Hello and welcome to the Employment Insights Podcast.

It seems like it's been a while since our last one. And this is actually the seventh in our series, where we discuss hot topics and employment law and what they mean for you and your business.

My name is Rebecca Cairney, and I'm a principal associate in the employment team based in Liverpool, and I am joined today by my Manchester colleague, Tahsin Khan, who is an associate based in our Manchester Office.

Today we are going to be discussing the workers. Predictable Terms and Conditions Act 2023, also known as the Predictable Terms Act, which received royal ascent and became law a few weeks ago, on the eighteenth of September, the act promises to reshape the landscape of workers rights, focusing on predictable work patterns and granting employees the rights to request changes to their working conditions.

So Tahsin, what is the background to the new act? And how did it come about?

Well, Rebecca, in the Good Workplan, which was published on the seventeenth of December 2018, the Government stated that it would legislate to introduce the right for all workers to request a more predictable and stable contract after 26 weeks service and consult on proposals put forward by the Low pay Commission, following that in July 2019, the Government published the Good Work Plan consultation. On addressing one sided flexibility.

The consultation confirmed the Government's intention to introduce a right to request a more predictable work pattern, and sought views on the following measures.

Firstly, the right to reasonable notice of working hours. The Low pay commission, recommended that every worker should have a right to reasonable notice of their work schedule.

Secondly, compensation for shift, cancellation, or curtailments without reasonable notice. The LPC. Recommended that workers who had their shifts cancelled without reasonable notice should be compensated, giving workers the right to request. A more predictable contract was also included in the Conservative Party manifesto, in November 2019.

In April 2023, the BEIS committee published a report recommending a default right to a secure contract that reflects working hours after 26 weeks of work.

This is rather than a right to request a predictable work pattern. A right to 4 weeks notice of working schedules and the right to compensation for cancelled shifts. But these recommendations were rejected in July 2023.

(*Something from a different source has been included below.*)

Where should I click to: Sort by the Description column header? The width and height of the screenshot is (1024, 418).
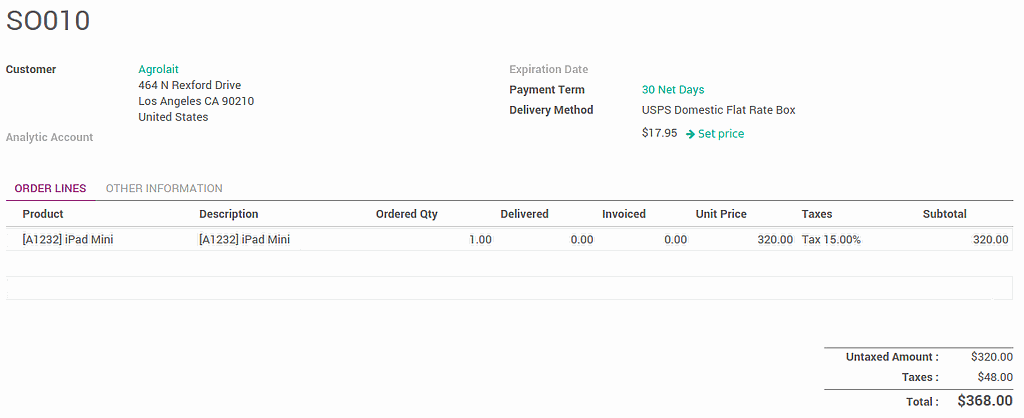pos(228,214)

Okay, thank you. So that's really interesting. So in a nutshell, what is the act going to do?

Well, it will amend the Employment Rights Act, 1996, to give workers and agency workers the right to request a predictable work pattern where, firstly, there's a lack of predictability as regards to any of their work pattern.

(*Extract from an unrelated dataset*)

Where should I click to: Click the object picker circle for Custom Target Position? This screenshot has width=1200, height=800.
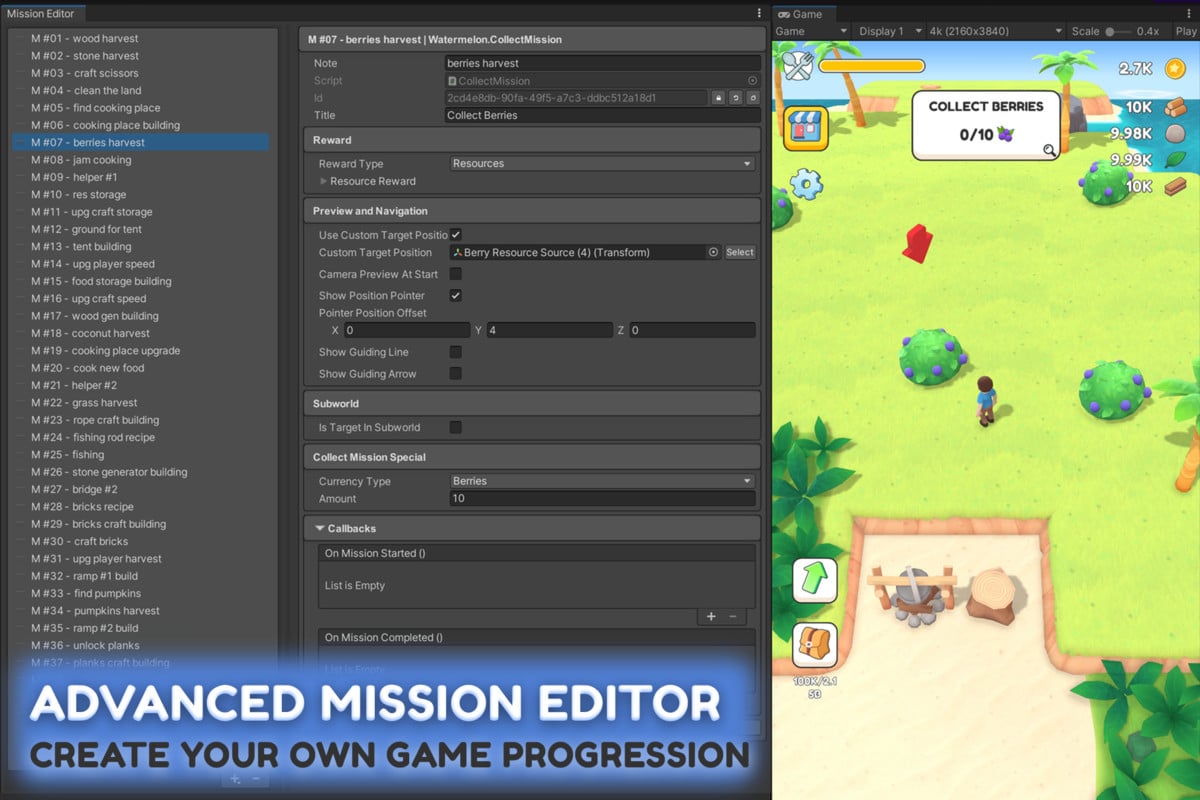[713, 253]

Secondly, the change relates to their work pattern. and, thirdly, their purpose in applying for the change is to get a more predictable work pattern.

Okay? Great. So what does the lack of predictability actually mean? Then, in practice?

Well, rather helpfully, there's actually no definition of predictability, although fixed terms, contracts of 12 months or less are presumed not to have predictability in practice, it's likely that it is intended to cover workers whose work patterns vary in a way that is unpredictable, such as casual workers or workers on annualised contracts.

Okay? So in essence, the changes must relate to the workers work pattern. So on the face of it, that sounds fairly straightforward. But just to be really clear, what exactly do you think that means under the act?

So under the act, a work pattern is made up of any of the following periods worked by a worker. The number of hours, the days of the week or times of the day,the period that they are contracted to work. and such other aspects of a workers, terms as may be specified by regulations.

Okay and how will workers be able to make the application?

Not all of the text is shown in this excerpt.